» Dataset records:
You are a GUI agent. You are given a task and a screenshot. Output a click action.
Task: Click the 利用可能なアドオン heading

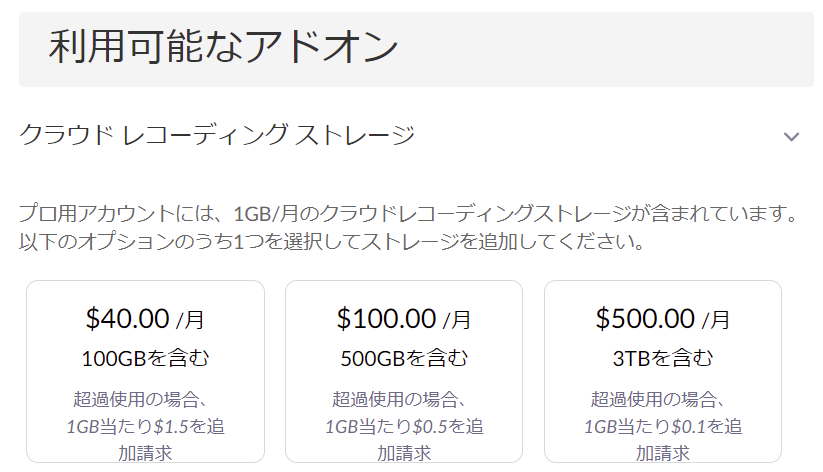(224, 47)
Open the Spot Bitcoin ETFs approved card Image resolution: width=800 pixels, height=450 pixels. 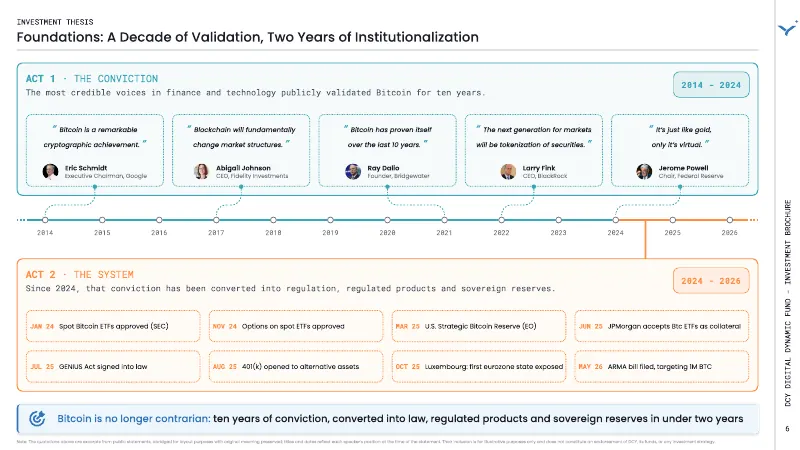point(113,326)
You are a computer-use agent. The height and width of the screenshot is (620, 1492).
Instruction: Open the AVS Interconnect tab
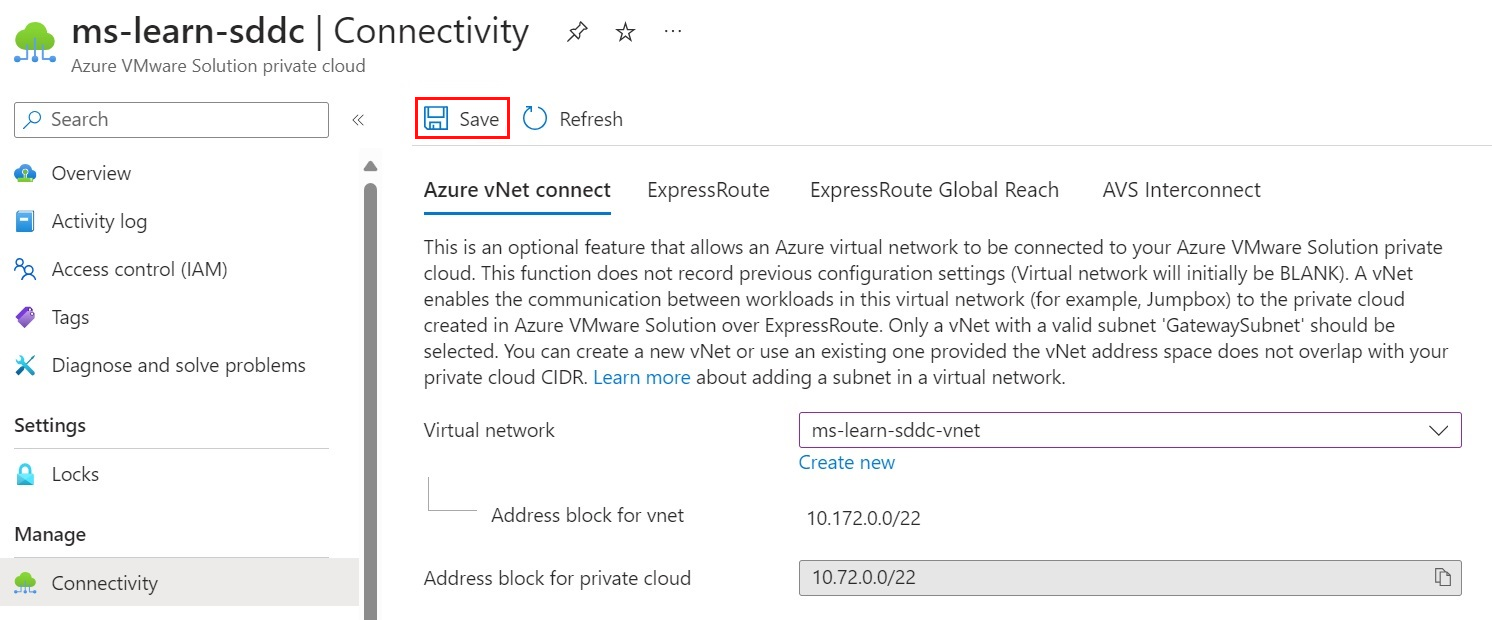click(1181, 189)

» Work order: Among the lines above, which ones include the word "agent"? Copy them.

» Finished task:
You are a GUI agent. You are given a task and a screenshot. Output a click action.
You are a computer-use agent. The height and width of the screenshot is (620, 1492).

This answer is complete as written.